Flynn took his position with a grin at Mick.
"You know if you give shit to my quarterback, I'll lay you flat." Oscar Taylor, the left offensive guard, joined the fray.
Flynn crouched down in front of him. "You could try, Oscar, but you know I'm just going to run right past you."
Oscar growled. "We'll see about that, Flynn."
Flynn grinned. Shit talking was a normal part of practice. It got them fired up and ready to play. So when the ball was snapped, he and Oscar went at it, though not as fiercely as they would in a game situation. The last thing you wanted to do was hurt someone on your own team.
Practice lasted two hours. After general drills, they worked with their position coaches and went over plays for this Sunday's game against Detroit. When they were finished he and Mick headed back to the locker room together.

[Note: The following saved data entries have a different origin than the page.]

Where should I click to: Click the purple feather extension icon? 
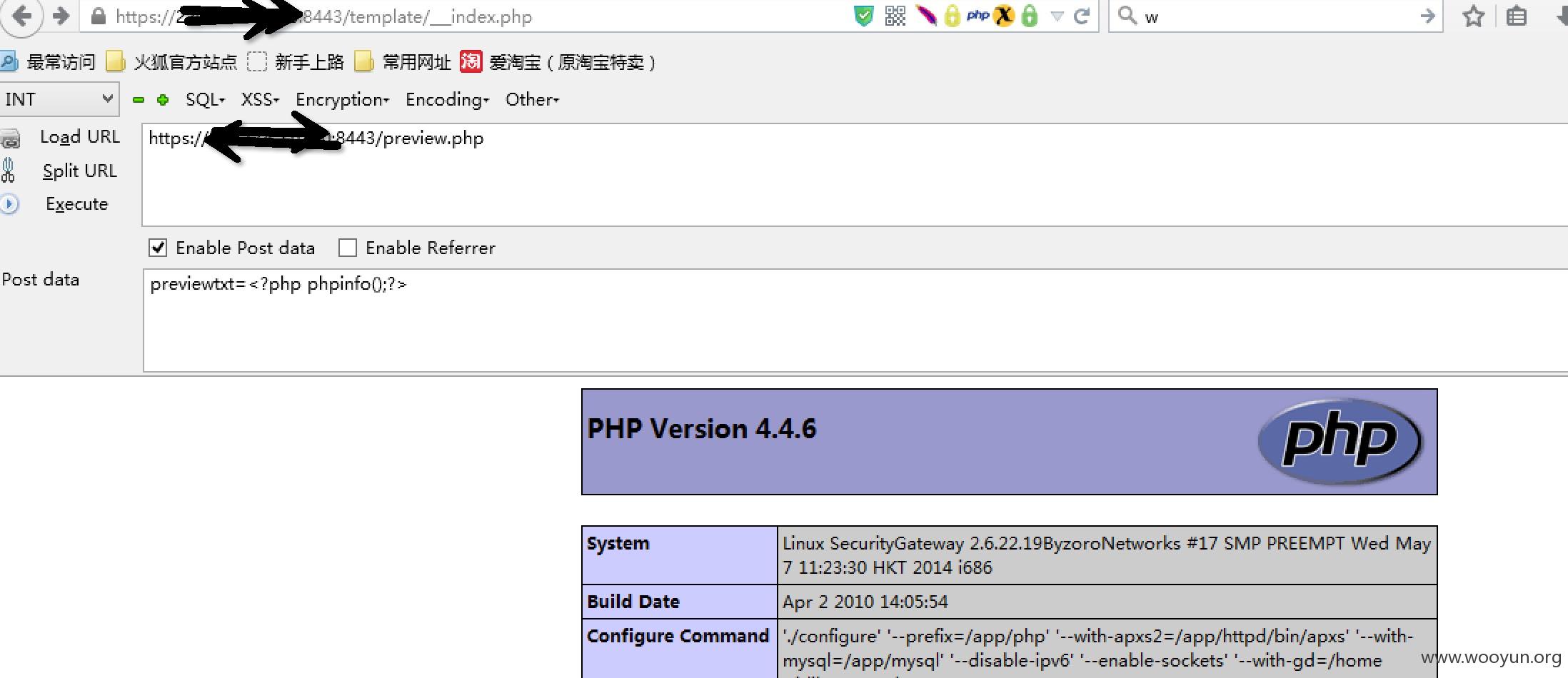point(925,16)
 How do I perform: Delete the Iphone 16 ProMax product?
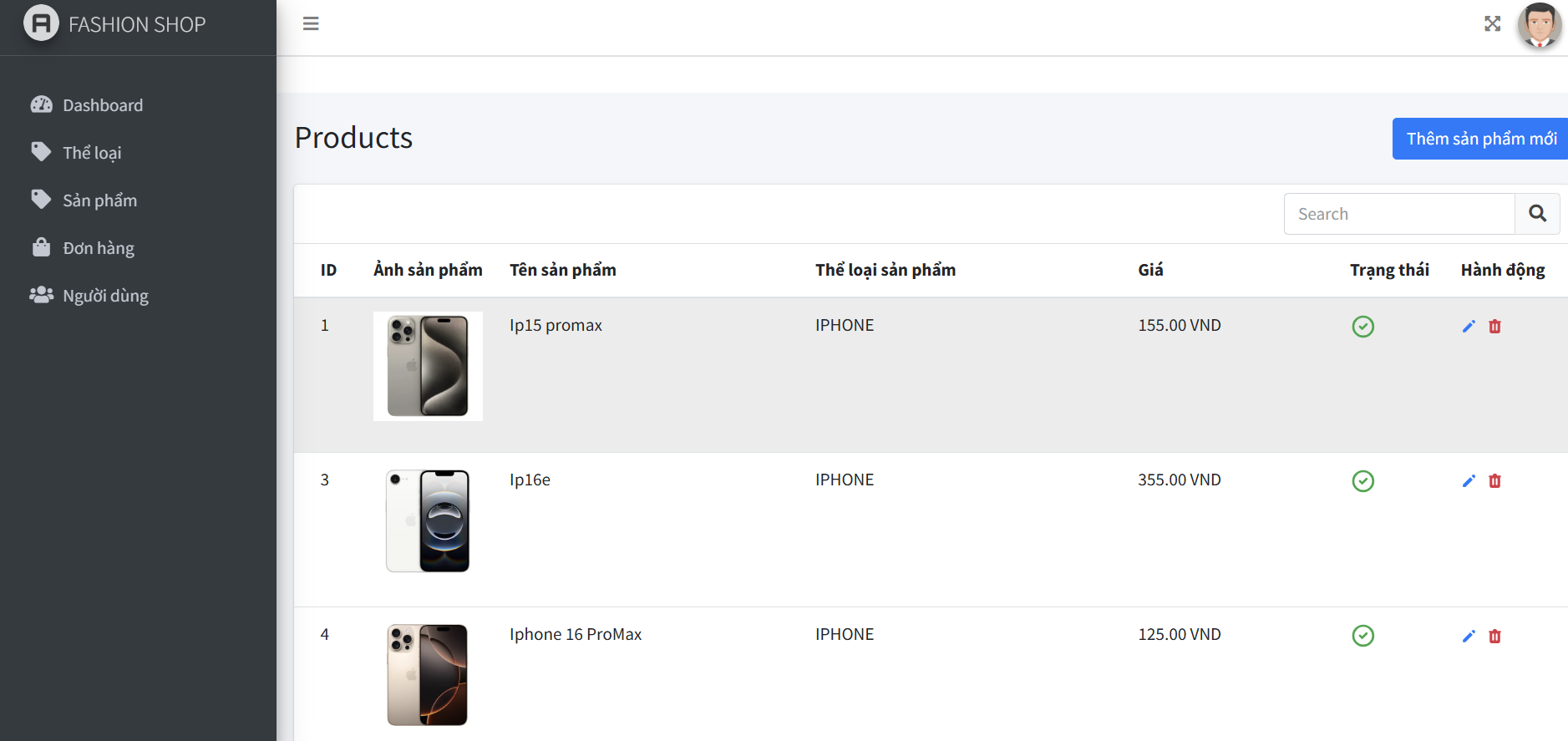click(1494, 637)
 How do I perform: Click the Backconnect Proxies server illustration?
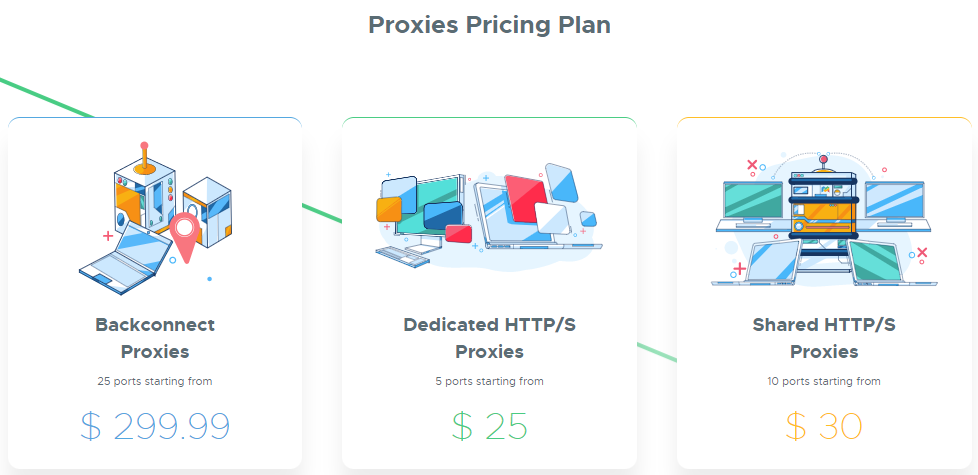[155, 218]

"How's the new restaurant?" Mick asked.
As was typical, all the trash talk ended once practice was over. "It's good, thanks. You and Tara should come for dinner."

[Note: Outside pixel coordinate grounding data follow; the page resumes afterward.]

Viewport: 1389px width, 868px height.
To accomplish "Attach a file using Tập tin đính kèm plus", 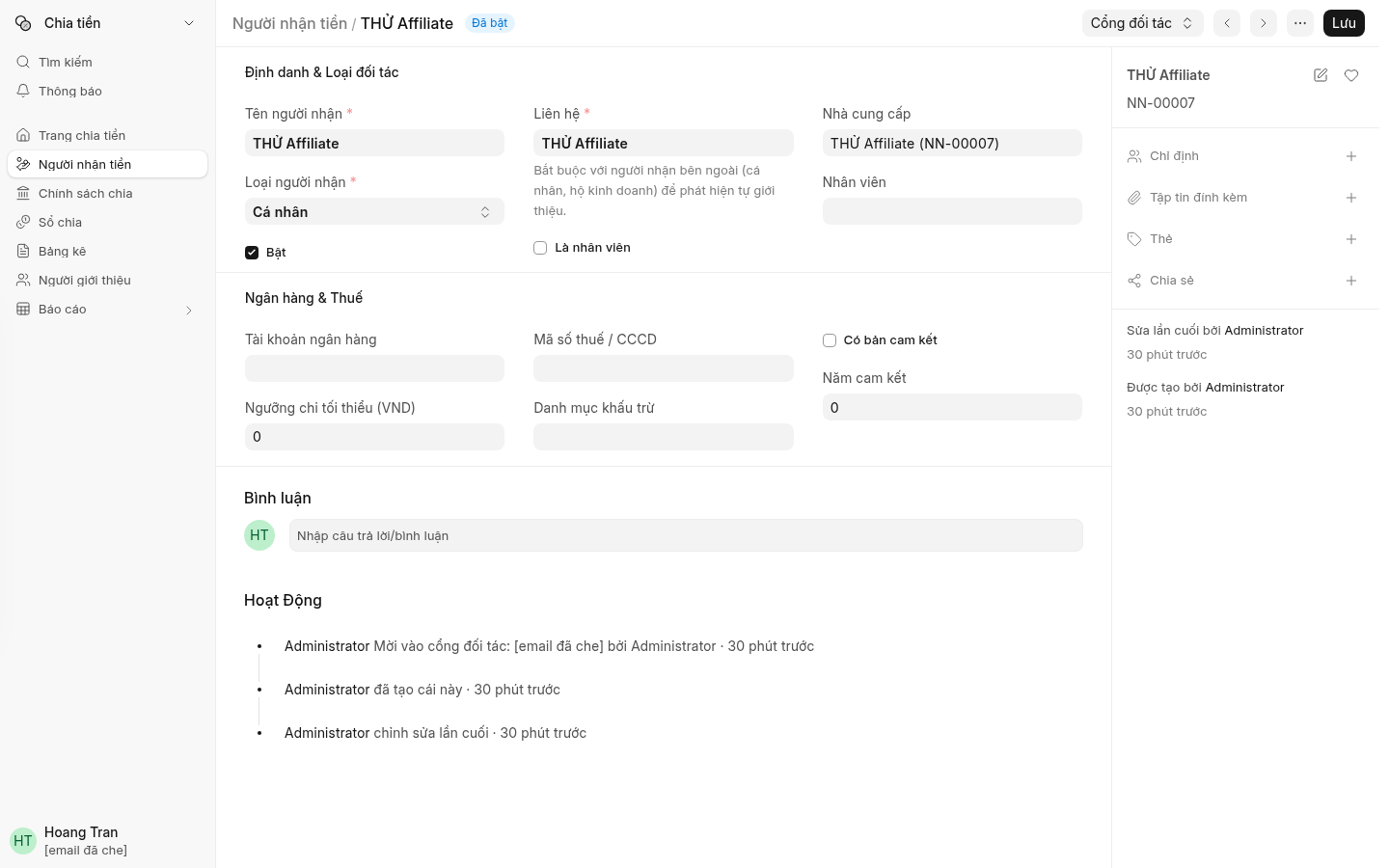I will 1351,198.
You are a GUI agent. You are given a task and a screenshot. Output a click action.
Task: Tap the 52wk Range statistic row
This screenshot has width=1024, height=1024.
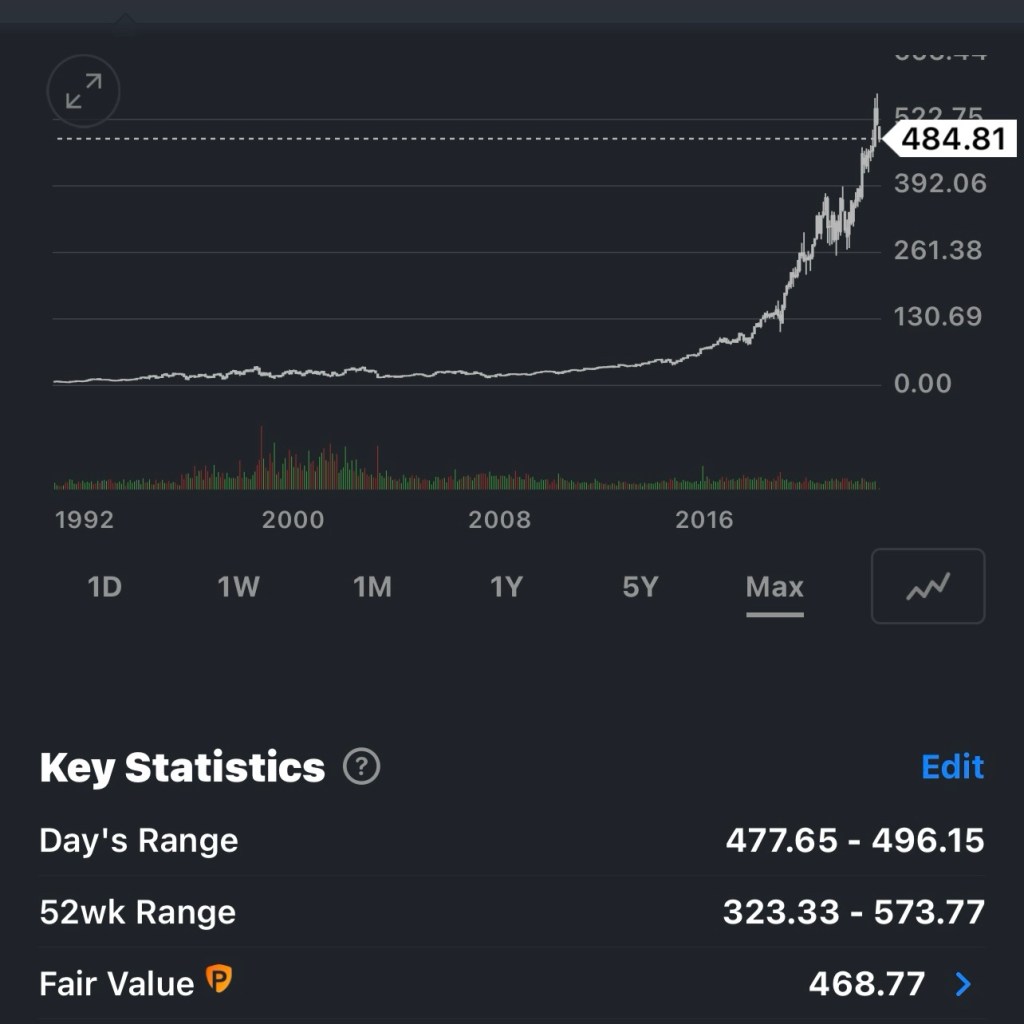point(512,912)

"Yeah, she asked me about it the other day. She's eager to try it out. But it'll be a couple of weeks before she can fly out here."
As they walked down the long hallway toward the locker room, Flynn turned to him. "Well, actually, Irvin's assistant has booked the team party at the restaurant two weeks from now. Is Tara coming for that?"
Mick nodded. "Yeah, she is. So, your first big gig at the restaurant and the whole team will be there. Make you nervous?"
Flynn laughed. "Not really. I think the restaurant can handle it. And I'm grateful Irvin is giving the restaurant some business."
"I'll definitely let Tara know about the party being at your place. She'll be excited, since she's wanted to eat at Ninety-Two ever since she heard you were opening it."
"Good. I can't wait to see her."
Flynn knew that Mick and Tara made their off-season home in St. Louis, where the entire Riley clan lived. Mick also had a place here in San Francisco and Tara often came and stayed during the season, since she owned an event planning business here, along with another office in St. Louis.
Lots of juggling there, as well as their four-year-old son, Sam, and another son in college.
He didn't know how they managed. Family support, he supposed. The Rileys were a big clan, so he knew they all pitched in and helped rally around Tara and Mick and their kids.
He stripped down and headed to the shower, letting the hot steam rain down over him. Damn, that felt good. As he lost himself under the water, he thought about family.
Yeah, he knew all about family support. The Cassidys were a big family, too. And with Flynn, Barrett and Grant all playing pro football, plus Tucker playing pro baseball, it was one crazy sports-minded family. He had their dad, Easton, to thank for the guys' love of sports. Their younger sister, Mia, was the only one to escape the sports bug. She was the brains of the family.
He smiled thinking about his sister. He hadn't talked to her in a while. He needed to give her a call and check up on her. As the oldest sibling, he often felt like it was his responsibility to look after the others. Rowdy bunch, all of them.